Du 2 au 11 octobre au Théâtre du Capitole

Entretien avec Nicolas Joel, mise en scène

Le caractère général de cet ouvrage, que ce soit l’original de Victor Hugo ou bien la transposition lyrique de Giuseppe Verdi, est-il profondément ancré dans la Renaissance, que ce soit en termes de couleurs, de costumes, de mœurs ?

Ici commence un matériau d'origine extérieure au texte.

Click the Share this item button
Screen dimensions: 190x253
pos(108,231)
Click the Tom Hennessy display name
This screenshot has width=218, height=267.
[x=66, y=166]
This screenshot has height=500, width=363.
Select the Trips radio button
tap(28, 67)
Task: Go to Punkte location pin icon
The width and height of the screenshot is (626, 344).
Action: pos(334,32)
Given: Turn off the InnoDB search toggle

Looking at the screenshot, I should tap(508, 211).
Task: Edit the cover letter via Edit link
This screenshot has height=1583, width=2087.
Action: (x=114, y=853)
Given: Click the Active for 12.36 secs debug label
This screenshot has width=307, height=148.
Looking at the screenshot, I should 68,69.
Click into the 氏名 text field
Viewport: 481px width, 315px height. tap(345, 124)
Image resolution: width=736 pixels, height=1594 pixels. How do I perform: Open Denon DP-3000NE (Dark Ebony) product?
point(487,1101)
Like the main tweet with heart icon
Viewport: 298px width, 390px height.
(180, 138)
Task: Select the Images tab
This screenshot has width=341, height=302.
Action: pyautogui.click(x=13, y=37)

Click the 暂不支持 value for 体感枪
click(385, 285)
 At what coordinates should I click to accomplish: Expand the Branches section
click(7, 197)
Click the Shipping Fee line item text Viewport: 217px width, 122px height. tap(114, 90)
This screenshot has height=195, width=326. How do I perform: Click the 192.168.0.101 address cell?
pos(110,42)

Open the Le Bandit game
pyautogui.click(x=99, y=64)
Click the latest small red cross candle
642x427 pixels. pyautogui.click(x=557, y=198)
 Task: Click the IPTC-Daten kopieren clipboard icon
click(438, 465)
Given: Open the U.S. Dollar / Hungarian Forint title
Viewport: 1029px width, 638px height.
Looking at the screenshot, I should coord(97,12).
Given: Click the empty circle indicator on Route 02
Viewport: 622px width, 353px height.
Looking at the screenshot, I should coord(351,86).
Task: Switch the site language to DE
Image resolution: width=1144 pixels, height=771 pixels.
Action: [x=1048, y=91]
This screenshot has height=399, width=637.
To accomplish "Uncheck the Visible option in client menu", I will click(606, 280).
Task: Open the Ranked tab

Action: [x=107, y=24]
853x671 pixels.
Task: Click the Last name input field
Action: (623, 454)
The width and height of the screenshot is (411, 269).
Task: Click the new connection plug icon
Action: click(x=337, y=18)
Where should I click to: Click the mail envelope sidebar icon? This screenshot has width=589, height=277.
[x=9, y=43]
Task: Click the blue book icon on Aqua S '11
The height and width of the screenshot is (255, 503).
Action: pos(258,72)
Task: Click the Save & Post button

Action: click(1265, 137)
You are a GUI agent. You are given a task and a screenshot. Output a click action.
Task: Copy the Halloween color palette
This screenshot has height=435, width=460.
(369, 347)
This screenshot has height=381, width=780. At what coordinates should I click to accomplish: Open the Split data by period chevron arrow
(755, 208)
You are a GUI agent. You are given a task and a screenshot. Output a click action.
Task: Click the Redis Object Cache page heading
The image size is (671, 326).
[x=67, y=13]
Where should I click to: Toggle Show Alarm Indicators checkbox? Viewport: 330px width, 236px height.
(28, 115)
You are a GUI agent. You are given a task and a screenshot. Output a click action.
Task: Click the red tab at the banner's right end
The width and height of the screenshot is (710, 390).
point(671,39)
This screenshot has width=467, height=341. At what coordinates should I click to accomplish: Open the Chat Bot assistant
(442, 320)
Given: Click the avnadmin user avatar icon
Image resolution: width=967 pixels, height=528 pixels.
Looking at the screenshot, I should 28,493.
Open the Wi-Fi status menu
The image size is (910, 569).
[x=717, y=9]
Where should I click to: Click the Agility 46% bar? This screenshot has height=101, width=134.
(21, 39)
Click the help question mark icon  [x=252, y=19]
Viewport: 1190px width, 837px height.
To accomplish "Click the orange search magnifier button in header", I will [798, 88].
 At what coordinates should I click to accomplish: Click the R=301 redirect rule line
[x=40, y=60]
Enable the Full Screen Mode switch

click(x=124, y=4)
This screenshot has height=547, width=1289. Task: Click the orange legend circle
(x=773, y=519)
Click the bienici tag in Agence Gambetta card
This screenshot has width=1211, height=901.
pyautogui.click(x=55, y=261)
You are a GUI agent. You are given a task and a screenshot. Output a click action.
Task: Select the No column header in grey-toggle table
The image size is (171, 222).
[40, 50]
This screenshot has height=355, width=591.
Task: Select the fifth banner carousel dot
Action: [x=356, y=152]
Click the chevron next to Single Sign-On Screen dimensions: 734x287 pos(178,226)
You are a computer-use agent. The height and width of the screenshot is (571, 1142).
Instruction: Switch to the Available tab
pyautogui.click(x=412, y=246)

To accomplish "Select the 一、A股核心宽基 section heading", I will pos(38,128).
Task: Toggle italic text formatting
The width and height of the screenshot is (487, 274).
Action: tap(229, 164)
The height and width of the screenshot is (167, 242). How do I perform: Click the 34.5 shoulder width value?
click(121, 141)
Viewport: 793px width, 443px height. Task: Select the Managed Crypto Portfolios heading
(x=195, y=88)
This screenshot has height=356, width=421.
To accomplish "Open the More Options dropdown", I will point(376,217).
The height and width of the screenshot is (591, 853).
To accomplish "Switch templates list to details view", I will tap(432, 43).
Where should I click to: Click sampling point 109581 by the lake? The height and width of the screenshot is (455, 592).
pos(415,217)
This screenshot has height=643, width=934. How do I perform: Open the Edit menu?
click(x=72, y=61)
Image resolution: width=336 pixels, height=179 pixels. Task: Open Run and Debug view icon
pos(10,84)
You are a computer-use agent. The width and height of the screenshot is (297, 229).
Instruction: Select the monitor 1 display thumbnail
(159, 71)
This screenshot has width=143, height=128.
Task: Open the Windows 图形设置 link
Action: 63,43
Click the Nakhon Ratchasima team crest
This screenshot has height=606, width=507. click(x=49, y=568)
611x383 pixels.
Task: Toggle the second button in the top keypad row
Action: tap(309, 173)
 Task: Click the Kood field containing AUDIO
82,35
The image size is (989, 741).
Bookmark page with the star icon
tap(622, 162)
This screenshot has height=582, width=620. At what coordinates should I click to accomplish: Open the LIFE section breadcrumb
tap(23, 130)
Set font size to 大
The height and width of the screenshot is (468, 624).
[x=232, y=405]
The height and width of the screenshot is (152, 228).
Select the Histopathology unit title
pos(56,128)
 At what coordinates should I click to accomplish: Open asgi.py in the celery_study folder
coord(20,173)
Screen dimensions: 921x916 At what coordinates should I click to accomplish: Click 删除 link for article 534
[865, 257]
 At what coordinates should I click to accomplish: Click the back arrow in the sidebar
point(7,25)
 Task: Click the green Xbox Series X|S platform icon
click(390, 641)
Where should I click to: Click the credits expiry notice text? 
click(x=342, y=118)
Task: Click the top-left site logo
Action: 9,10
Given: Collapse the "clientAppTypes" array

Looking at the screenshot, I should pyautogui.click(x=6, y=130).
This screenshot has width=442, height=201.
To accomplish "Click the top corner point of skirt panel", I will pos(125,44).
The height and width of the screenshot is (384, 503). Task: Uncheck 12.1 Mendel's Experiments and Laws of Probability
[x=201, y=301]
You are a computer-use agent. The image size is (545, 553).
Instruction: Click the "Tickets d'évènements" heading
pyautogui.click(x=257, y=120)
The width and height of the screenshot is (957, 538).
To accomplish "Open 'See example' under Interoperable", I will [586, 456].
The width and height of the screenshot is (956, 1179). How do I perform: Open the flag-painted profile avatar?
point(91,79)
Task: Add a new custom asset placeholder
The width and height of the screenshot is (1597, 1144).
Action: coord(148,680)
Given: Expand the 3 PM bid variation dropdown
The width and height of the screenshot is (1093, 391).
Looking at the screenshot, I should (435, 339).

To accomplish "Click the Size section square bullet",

J’en suis parfaitement persuadé et c’est d’ailleurs le projet scénographique et dramaturgique que j’ai alors développé avec le décorateur italien Carlo Tommasi. Pour moi, en tant que récent Directeur du Théâtre du Capitole à cette époque-là, c’est-à-dire en 1992, c’est un spectacle très important car, d’une certaine manière il installait l’esthétique que j’ai par la suite développée durant tout mon mandat, une esthétique classique respectueuse des livrets et de la musique. Vous parlez de couleurs et vous avez parfaitement raison. Je me souviens d’une réflexion du maestro Maurizio Arena qui conduisait la première de cette production. Dès qu’il vit les décors et les costumes, il me dit : « C’est la couleur de Rigoletto ». L’oeuvre est totalement ancrée dans la Renaissance, même si elle est ici revue et corrigée par le XIXe siècle bien sûr. Nous l’avons fait avec des moyens scénographiques traditionnels, c’est-à-dire en mélangeant les décors construits et les décors peints. Ce qui vraiment m’importait était de trouver cette couleur.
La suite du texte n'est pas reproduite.